Here is a concrete example:

main.wat:

(module
  (import "env" "makeNewArray" (func $makeNewArray (result i32)))
  (import "env" "push" (func $push (param i32) (param i32)))
  (import "env" "length" (func $length (param i32) (result i32)))
  (import "env" "free" (func $free (param i32)))
  (import "env" "logInt" (func $logInt (param i32)))
  (import "env" "logRef" (func $logRef (param i32)))
  (func (export "main")
    (local $array i32)
    (set_local $array (call $makeNewArray))
    (call $push (get_local $array) (i32.const 1))
    (call $push (get_local $array) (i32.const 1))
    (call $push (get_local $array) (i32.const 2))
    (call $push (get_local $array) (i32.const 3))
    (call $push (get_local $array) (i32.const 5))
    (call $logInt (call $length (get_local $array)))
    (call $logRef (get_local $array))
    (call $free (get_local $array)))
)

main.js:

// This is a unique integer which is used for the id of the JS objects
var jsRefId = 0;

// This is a dictionary which maps from id to JS object
var jsRefs = {};

// This creates a new id, puts the object into the dictionary, then returns the new id
function mallocJsRef(obj) {
    var id = jsRefId;
    // Because we always increment the id, it's guaranteed to be unique
    // (until it reaches 4294967295)
    ++jsRefId;
    jsRefs[id] = obj;
    return id;
}

// This looks up the JS object based upon its id
function lookupJsRef(id) {
    return jsRefs[id];
}

// This cleans up the memory for the JS object (by allowing it to be garbage collected)
function freeJsRef(id) {
    delete jsRefs[id];
}

var imports = {
    env: {
        makeNewArray: function () {
            return mallocJsRef([]);
        },
        push: function (id, value) {
            lookupJsRef(id).push(value);
        },
        length: function (id) {
            return lookupJsRef(id).length;
        },
        logInt: function (value) {
            console.log(value);
        },
        logRef: function (id) {
            console.log(lookupJsRef(id));
        },
        free: function (id) {
            freeJsRef(id);
        }
    }
};

WebAssembly.instantiateStreaming(fetch('../out/main.wasm'), imports).then(function (result) {
    result.instance.exports.main();
}).catch(function (e) {
    console.error(e);
});

The wasm code basically does the equivalent of this JS code:

var array = [];
array.push(1);
array.push(1);
array.push(2);
array.push(3);
array.push(5);
console.log(array.length);
console.log(array);

You can run the main.wat and main.js files in the WebAssembly Studio (create an "Empty Wat Project", copy-paste the code in, use Ctrl+S to save it, then click "Build & Run"). You should see this output in the bottom panel:

5
1,1,2,3,5

mallocJsRef, lookupJsRef, and freeJsRef are general purpose and can be used with anything, so they only need to be defined once (they could even be put into a library).
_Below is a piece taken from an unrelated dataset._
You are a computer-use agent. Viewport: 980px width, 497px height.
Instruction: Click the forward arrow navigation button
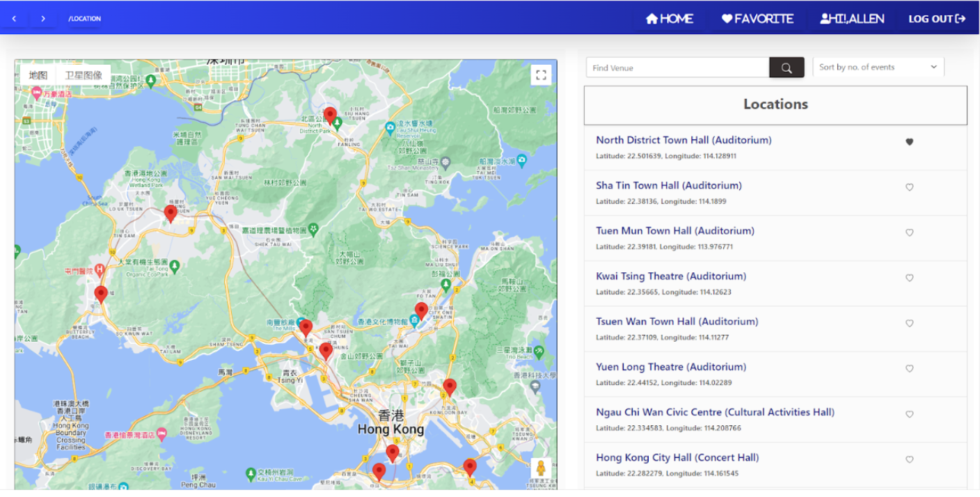(43, 19)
So the only boilerplate is that you have to create small shims (such as imports.env.makeNewArray, imports.env.push, etc.) for the various objects/functions/methods that you wish to use.

Also, the performance should be quite good: calls between JS and wasm are very fast (thanks to recent browser optimizations), and it's just passing an integer back and forth between JS and wasm (no copying of data!)

So the only performance cost is creating a new id (which is very fast), inserting the object into the dictionary, looking up the id in the dictionary, and deleting the id from the dictionary.

This should generally be fast enough. But if you need more performance, there are various optimizations you can try: rather than using a hash table for the dictionary, you can instead use an array (the indexes of the array are the same as the id). Or you could even create your own custom heap implementation in JS.

pchickey commented 5 years ago

As this proposal has evolved, details have changed from the response above, but the approach ought to work with the correct adapter expressions. I'll close this issue as resolved, but feel free to re-open if it requires more discussion.